特に、太鼓の叩き方や着物の畳み方など、特有の技術が求められ、着物は次の仕事に行く前に速く丁寧に畳む必要があります。着物を畳む時間には厳しい基準があり、経験のない人には想像もつかないかもしれません。このような厳格な環境で、最初はよく怒られたものです。最初は前座から始め、裏方のお手伝いをしながら落語を学びました。前座の時は生活費を支えてもらえるものの、二ツ目に昇進すると、落語家として自立でき、落語の依頼を引き受けること、そして、自分で落語会を企画することが許されます。また、羽織、袴を着ることも許されます。
真打になると寄席の最後の出番、トリを務めることができ、弟子を持つ権利が得られます。しかし弟子をスカウトする文化がないため、師匠を慕って志願者が来なければ弟子を取ることができません。
今は二ツ目で、後輩ができ、私がお茶の入れ方や着物の畳み方、言葉遣いなどを教える立場になりました。現代的な言い方をする弟弟子には、適切な言葉遣いを指導しています。スウェーデン人である私が教えるのは滑稽に感じられますが、昔ながらのルールに少しずつ慣れてきました。

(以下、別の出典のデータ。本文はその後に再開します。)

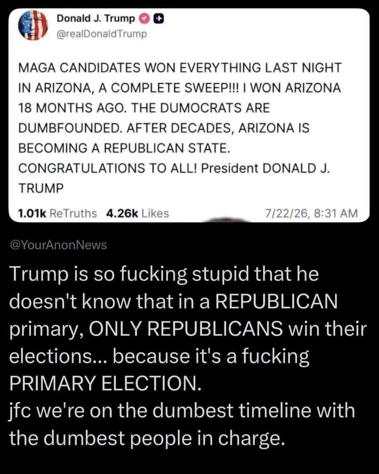Viewport: 379px width, 474px height.
Task: Click the ONLY REPUBLICANS phrase
Action: pyautogui.click(x=186, y=328)
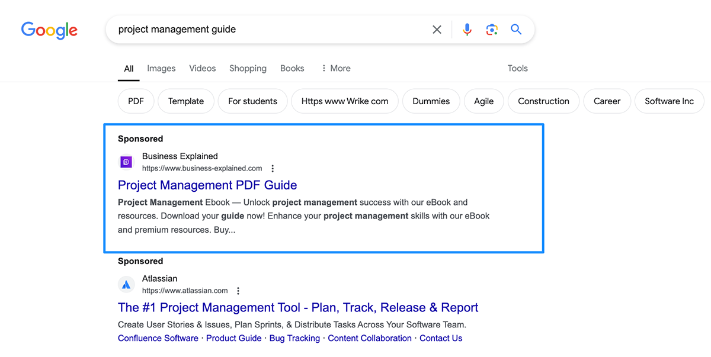
Task: Open Google Lens image search
Action: (x=492, y=29)
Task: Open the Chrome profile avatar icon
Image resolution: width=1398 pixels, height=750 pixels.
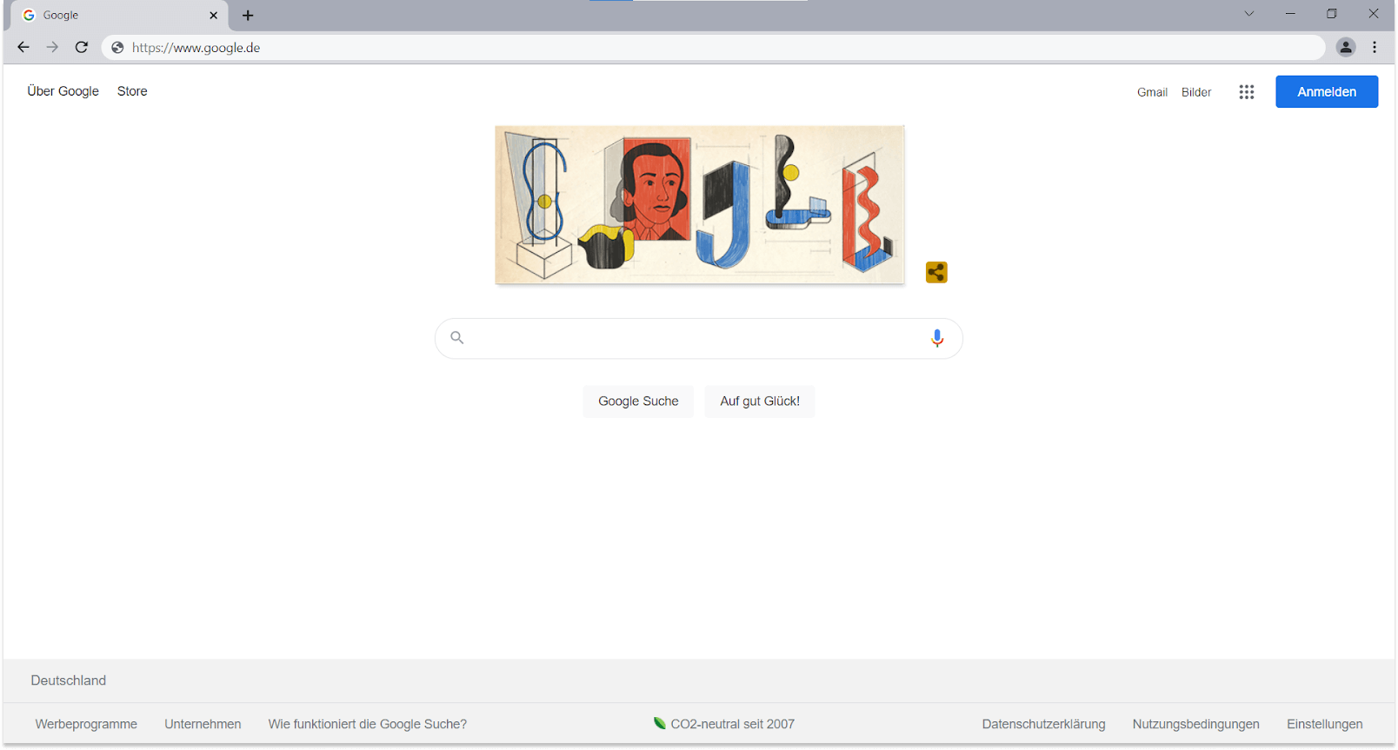Action: [x=1345, y=48]
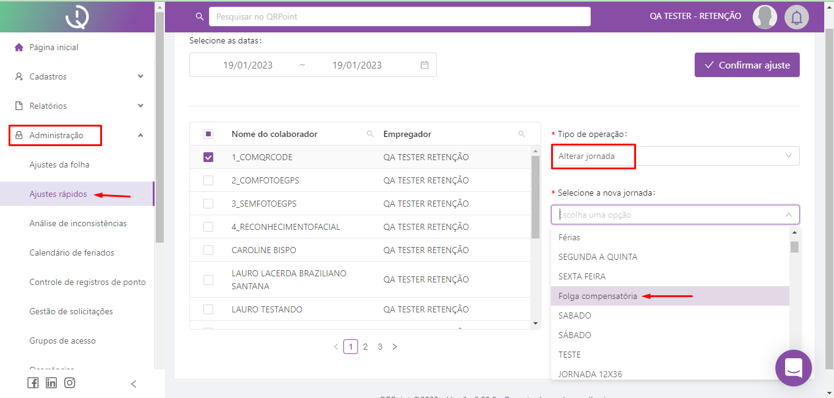Viewport: 834px width, 398px height.
Task: Open the user profile avatar
Action: pyautogui.click(x=764, y=17)
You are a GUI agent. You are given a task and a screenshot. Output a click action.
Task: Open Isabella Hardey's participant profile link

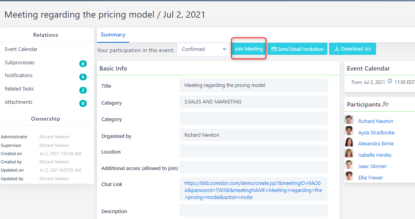pos(375,155)
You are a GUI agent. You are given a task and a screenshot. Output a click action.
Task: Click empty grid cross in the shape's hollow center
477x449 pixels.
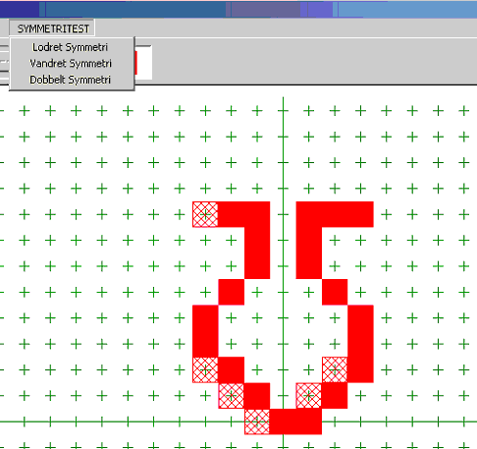283,344
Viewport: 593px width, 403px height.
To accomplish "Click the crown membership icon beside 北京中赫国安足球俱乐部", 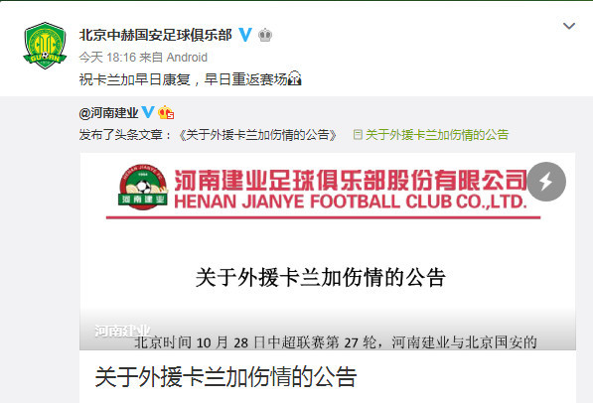I will pos(265,35).

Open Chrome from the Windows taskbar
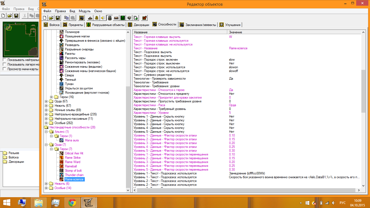[72, 203]
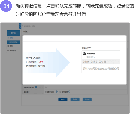Image resolution: width=134 pixels, height=114 pixels.
Task: Open info icon next to 常用交易
Action: pos(69,91)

前座のころは、師匠と共に日本のさまざまな場所を訪れ、座布団と毛氈があれば、落語の高座がどこでもできる便利さを体験しました。
前座から二ツ目に昇格し、好楽の好の字をいただき「好青年」という新しい名前に変わりました。好青年という名を伝えられた後で、辞書で調べてみると英訳はナイスガイでした。意味がわかったときは、スキャンダルは起こせないと思ったものです。
二ツ目昇進の際は、披露目は寄席で行いますので、私の時も両国や亀戸の寄席で口上を行いました。
真打に昇進した際の披露目は、大勢の方が来られるためホテル等の場所でよく行われます。披露目興行も始まります。
修業をつみ、正式に認められ、協会や一門に所属する外国人のプロ落語家は現在、上方落語でカナダ人が2人、江戸落語では私1人です。落語は江戸落語と上方落語に分かれ、それぞれ特徴があります。私は江戸前の芸を目指しています。前座修行はとても厳しいものでしたが、今は多くのことを学ぶことができ、良かったと感じています。

<現在の落語家としての活動>


現在、さまざまな場所で落語を披露しています。全国各地からご依頼を頂き、秋田や新潟、茨城や大阪へも最近は行きました。川越市の古い酒蔵や、スウェーデン大使館、鎌倉の安国論寺、箱根のホテル、ホール、図書館、学校、商店街のお祭りなど、一つ一つ異なる雰囲気の中で落語を披露しています。
特に、私はスウェーデン人として初の落語家なので、スウェーデン大使館主催の建国記念日のイベントでは、毎年ご依頼を頂き、落語を披露しています。一度師匠もイベントで落語を披露してもらったのですが、落語家が大使館で披露することは珍しいため、師匠にとっても、初めての経験だったそうです。大いに賑わいました。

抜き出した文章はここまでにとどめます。